Saved data entries
○ ○ ○ ○

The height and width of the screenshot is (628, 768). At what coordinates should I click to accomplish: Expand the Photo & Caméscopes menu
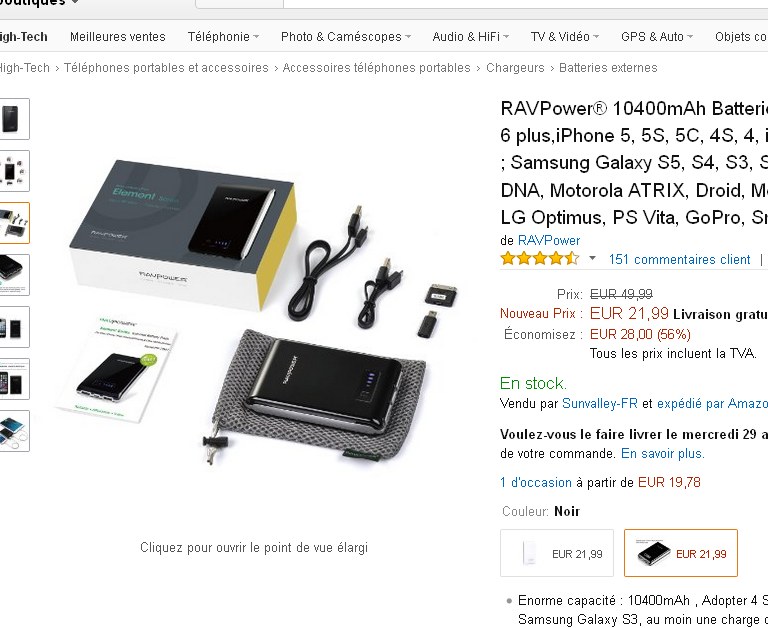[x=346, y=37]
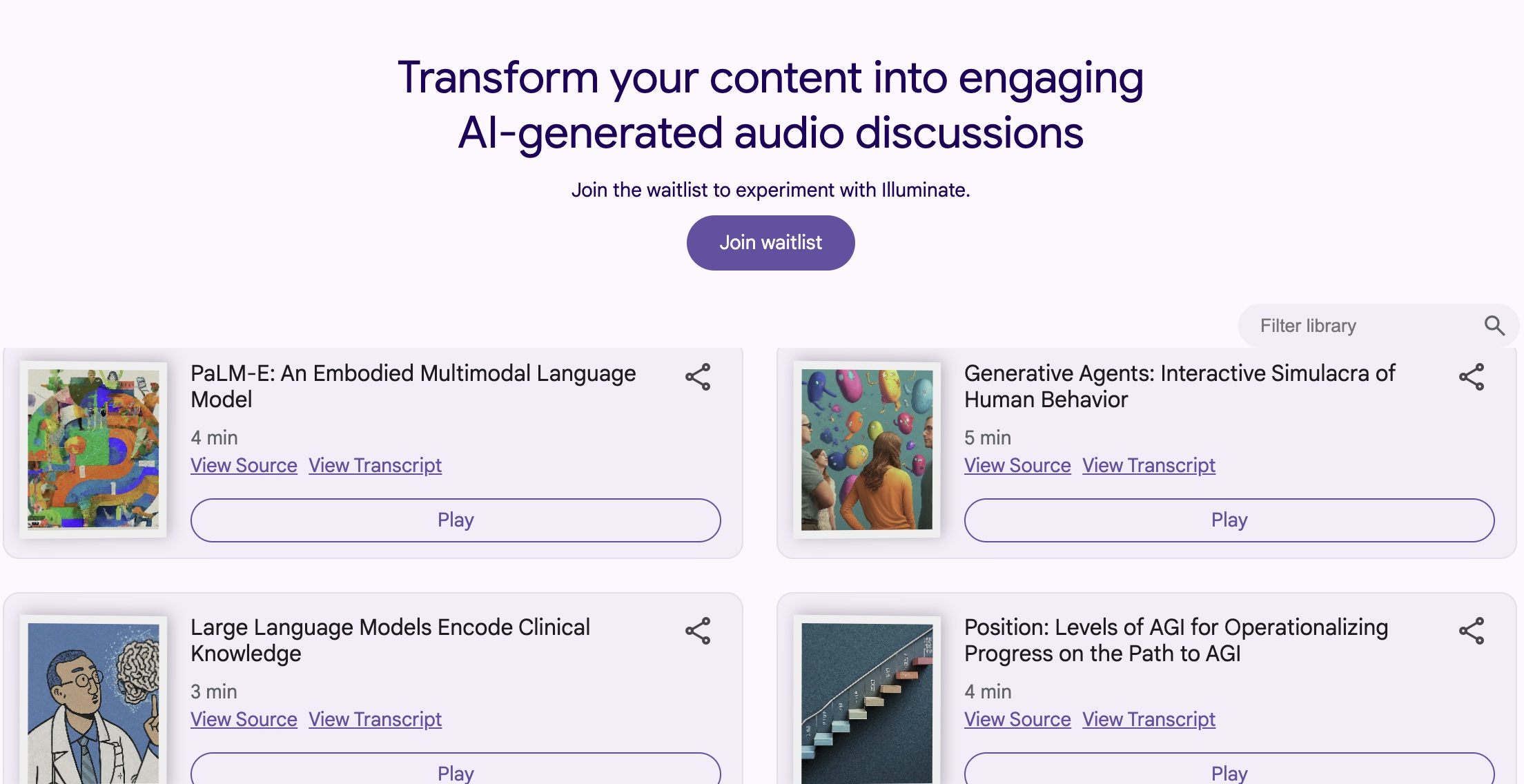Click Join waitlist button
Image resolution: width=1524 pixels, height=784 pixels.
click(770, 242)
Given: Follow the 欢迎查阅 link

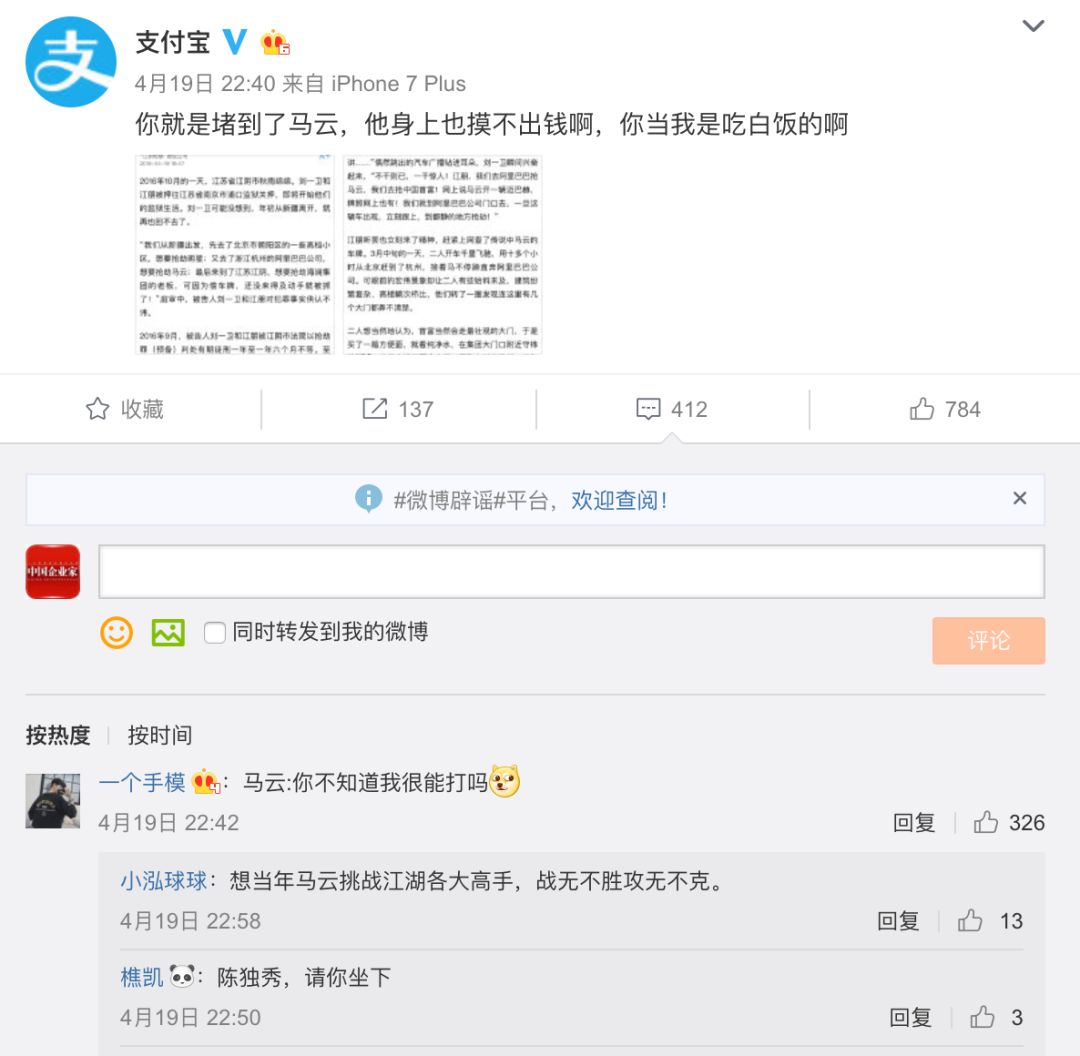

○ ○ ○ ○

Task to carry out: Transcribe all records verbatim and omit each image.

Solution to this exercise:
The height and width of the screenshot is (628, 768). At what coordinates should I click to accomplish: Expand the Photo & Caméscopes menu
[x=346, y=37]
Click Join waitlist button
Image resolution: width=1524 pixels, height=784 pixels.
click(770, 242)
Given: Follow the 欢迎查阅 link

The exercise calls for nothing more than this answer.